■ **DONNÉES À TRAITER**:
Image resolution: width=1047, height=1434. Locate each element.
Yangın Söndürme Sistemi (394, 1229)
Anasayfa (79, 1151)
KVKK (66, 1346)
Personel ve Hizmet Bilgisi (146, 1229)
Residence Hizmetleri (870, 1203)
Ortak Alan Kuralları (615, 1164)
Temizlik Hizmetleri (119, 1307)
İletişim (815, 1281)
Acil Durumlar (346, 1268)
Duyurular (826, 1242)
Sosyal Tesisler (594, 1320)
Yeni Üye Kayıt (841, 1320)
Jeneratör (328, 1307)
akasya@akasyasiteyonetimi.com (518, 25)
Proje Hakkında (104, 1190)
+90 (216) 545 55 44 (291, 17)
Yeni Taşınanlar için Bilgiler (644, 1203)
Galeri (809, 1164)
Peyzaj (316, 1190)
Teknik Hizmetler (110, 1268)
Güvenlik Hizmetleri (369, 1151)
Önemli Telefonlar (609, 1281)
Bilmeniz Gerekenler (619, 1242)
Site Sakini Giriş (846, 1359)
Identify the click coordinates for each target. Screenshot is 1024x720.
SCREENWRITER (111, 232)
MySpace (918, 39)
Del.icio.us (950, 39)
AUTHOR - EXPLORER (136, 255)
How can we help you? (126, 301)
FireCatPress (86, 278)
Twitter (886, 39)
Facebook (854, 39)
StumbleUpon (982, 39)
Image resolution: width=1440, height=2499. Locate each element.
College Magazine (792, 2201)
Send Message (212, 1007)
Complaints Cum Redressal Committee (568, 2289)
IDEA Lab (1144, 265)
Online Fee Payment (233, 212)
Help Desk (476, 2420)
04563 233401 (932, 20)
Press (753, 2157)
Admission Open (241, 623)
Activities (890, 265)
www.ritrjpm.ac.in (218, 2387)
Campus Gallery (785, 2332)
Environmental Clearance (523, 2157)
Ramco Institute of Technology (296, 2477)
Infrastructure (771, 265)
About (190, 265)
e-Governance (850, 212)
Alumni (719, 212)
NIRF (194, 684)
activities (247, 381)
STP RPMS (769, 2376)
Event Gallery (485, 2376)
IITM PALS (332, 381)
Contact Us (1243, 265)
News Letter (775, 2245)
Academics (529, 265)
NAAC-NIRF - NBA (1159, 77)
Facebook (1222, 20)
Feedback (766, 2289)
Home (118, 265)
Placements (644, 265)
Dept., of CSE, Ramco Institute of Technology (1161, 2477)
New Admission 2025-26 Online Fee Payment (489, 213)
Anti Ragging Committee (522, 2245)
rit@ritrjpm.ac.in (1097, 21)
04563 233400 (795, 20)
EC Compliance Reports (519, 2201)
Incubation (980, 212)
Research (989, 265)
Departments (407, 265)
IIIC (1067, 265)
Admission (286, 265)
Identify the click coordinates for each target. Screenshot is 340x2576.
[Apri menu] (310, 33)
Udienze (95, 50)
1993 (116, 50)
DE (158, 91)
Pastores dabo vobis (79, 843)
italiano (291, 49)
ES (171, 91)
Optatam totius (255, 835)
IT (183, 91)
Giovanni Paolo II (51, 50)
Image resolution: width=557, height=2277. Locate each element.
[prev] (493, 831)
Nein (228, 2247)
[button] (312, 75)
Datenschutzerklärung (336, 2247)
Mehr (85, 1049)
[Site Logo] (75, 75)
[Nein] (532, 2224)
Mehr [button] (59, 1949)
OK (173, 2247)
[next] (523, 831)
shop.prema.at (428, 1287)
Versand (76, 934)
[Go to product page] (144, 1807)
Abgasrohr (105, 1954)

■ **CONSIGNE**:
Veuillez restituer la liste ci-dessus sous forme de tableau JSON de chaînes, avec une chaîne par ligne et sans les lignes vides.

■ **CORRIGÉ**:
[
  "Image resolution: width=1047, height=1434. Locate each element.",
  "Yangın Söndürme Sistemi (394, 1229)",
  "Anasayfa (79, 1151)",
  "KVKK (66, 1346)",
  "Personel ve Hizmet Bilgisi (146, 1229)",
  "Residence Hizmetleri (870, 1203)",
  "Ortak Alan Kuralları (615, 1164)",
  "Temizlik Hizmetleri (119, 1307)",
  "İletişim (815, 1281)",
  "Acil Durumlar (346, 1268)",
  "Duyurular (826, 1242)",
  "Sosyal Tesisler (594, 1320)",
  "Yeni Üye Kayıt (841, 1320)",
  "Jeneratör (328, 1307)",
  "akasya@akasyasiteyonetimi.com (518, 25)",
  "Proje Hakkında (104, 1190)",
  "+90 (216) 545 55 44 (291, 17)",
  "Yeni Taşınanlar için Bilgiler (644, 1203)",
  "Galeri (809, 1164)",
  "Peyzaj (316, 1190)",
  "Teknik Hizmetler (110, 1268)",
  "Güvenlik Hizmetleri (369, 1151)",
  "Önemli Telefonlar (609, 1281)",
  "Bilmeniz Gerekenler (619, 1242)",
  "Site Sakini Giriş (846, 1359)",
  "Identify the click coordinates for each target. Screenshot is 1024x720.",
  "SCREENWRITER (111, 232)",
  "MySpace (918, 39)",
  "Del.icio.us (950, 39)",
  "AUTHOR - EXPLORER (136, 255)",
  "How can we help you? (126, 301)",
  "FireCatPress (86, 278)",
  "Twitter (886, 39)",
  "Facebook (854, 39)",
  "StumbleUpon (982, 39)",
  "Image resolution: width=1440, height=2499. Locate each element.",
  "College Magazine (792, 2201)",
  "Send Message (212, 1007)",
  "Complaints Cum Redressal Committee (568, 2289)",
  "IDEA Lab (1144, 265)",
  "Online Fee Payment (233, 212)",
  "Help Desk (476, 2420)",
  "04563 233401 (932, 20)",
  "Press (753, 2157)",
  "Admission Open (241, 623)",
  "Activities (890, 265)",
  "www.ritrjpm.ac.in (218, 2387)",
  "Campus Gallery (785, 2332)",
  "Environmental Clearance (523, 2157)",
  "Ramco Institute of Technology (296, 2477)",
  "Infrastructure (771, 265)",
  "About (190, 265)",
  "e-Governance (850, 212)",
  "Alumni (719, 212)",
  "NIRF (194, 684)",
  "activities (247, 381)",
  "STP RPMS (769, 2376)",
  "Event Gallery (485, 2376)",
  "IITM PALS (332, 381)",
  "Contact Us (1243, 265)",
  "News Letter (775, 2245)",
  "Academics (529, 265)",
  "NAAC-NIRF - NBA (1159, 77)",
  "Facebook (1222, 20)",
  "Feedback (766, 2289)",
  "Home (118, 265)",
  "Placements (644, 265)",
  "Dept., of CSE, Ramco Institute of Technology (1161, 2477)",
  "New Admission 2025-26 Online Fee Payment (489, 213)",
  "Anti Ragging Committee (522, 2245)",
  "rit@ritrjpm.ac.in (1097, 21)",
  "04563 233400 (795, 20)",
  "EC Compliance Reports (519, 2201)",
  "Incubation (980, 212)",
  "Research (989, 265)",
  "Departments (407, 265)",
  "IIIC (1067, 265)",
  "Admission (286, 265)",
  "Identify the click coordinates for each target. Screenshot is 340x2576.",
  "[Apri menu] (310, 33)",
  "Udienze (95, 50)",
  "1993 (116, 50)",
  "DE (158, 91)",
  "Pastores dabo vobis (79, 843)",
  "italiano (291, 49)",
  "ES (171, 91)",
  "Optatam totius (255, 835)",
  "IT (183, 91)",
  "Giovanni Paolo II (51, 50)",
  "Image resolution: width=557, height=2277. Locate each element.",
  "[prev] (493, 831)",
  "Nein (228, 2247)",
  "[button] (312, 75)",
  "Datenschutzerklärung (336, 2247)",
  "Mehr (85, 1049)",
  "[Site Logo] (75, 75)",
  "[Nein] (532, 2224)",
  "Mehr [button] (59, 1949)",
  "OK (173, 2247)",
  "[next] (523, 831)",
  "shop.prema.at (428, 1287)",
  "Versand (76, 934)",
  "[Go to product page] (144, 1807)",
  "Abgasrohr (105, 1954)"
]